When I first installed Linux Mint, I was still using the Dvorak keyboard layout, so I set it to my system default keyboard layout. Since then I've switched back to using only QWERTY. I can get my keyboard to automatically change to QWERTY once I've logged into XFCE or Openbox fairly easily, but my keyboard layout is still Dvorak on the login screen, and since I've forgotten how to type my password in Dvorak, I have to use the on-screen QWERTY keyboard. This was fine for summer (although kind of annoying), but I'm going back to school fairly soon and don't want to use the on-screen keyboard anymore because I worry about whether someone can see me typing out my password.
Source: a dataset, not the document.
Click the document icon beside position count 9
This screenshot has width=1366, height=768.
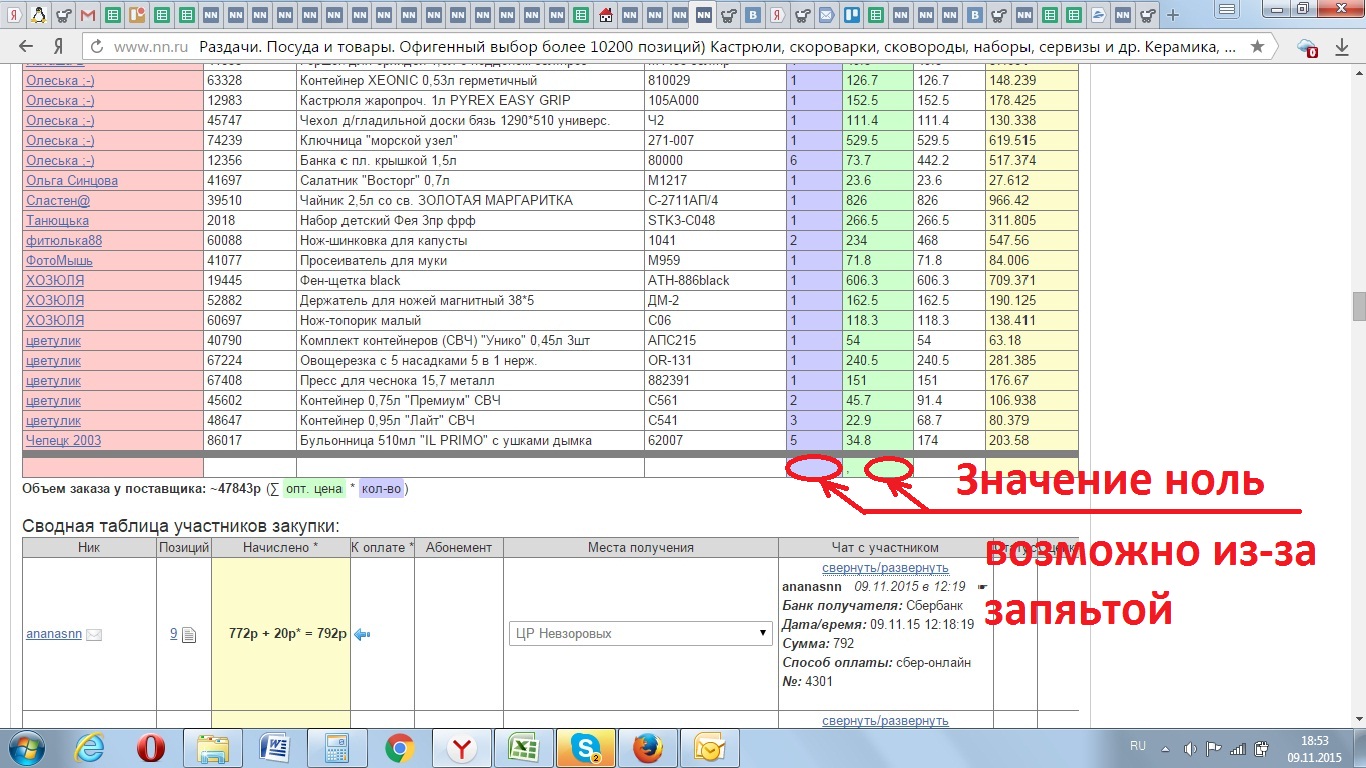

I've tried the solutions from here, but they didn't work. I considered re-installing Linux Mint, but I don't really want to have to do that just to change the keyboard layout back to QWERTY. Does anyone know of anything else I can try?


----------



## linuxares (Sep 2, 2017)

Tried running this - sudo dpkg-reconfigure keyboard-configuration ?


----------



## Deleted User (Sep 2, 2017)

linuxares said:


> Tried running this - sudo dpkg-reconfigure keyboard-configuration ?


Holy shit I'm so stupid, I can't believe I didn't think of that.
It worked, thanks.


----------



## linuxares (Sep 2, 2017)

No problem!

Just a reminder, Linux Mint is based on Ubuntu. Always Google "<issue> Ubuntu"

That work most of the times for mint as well


----------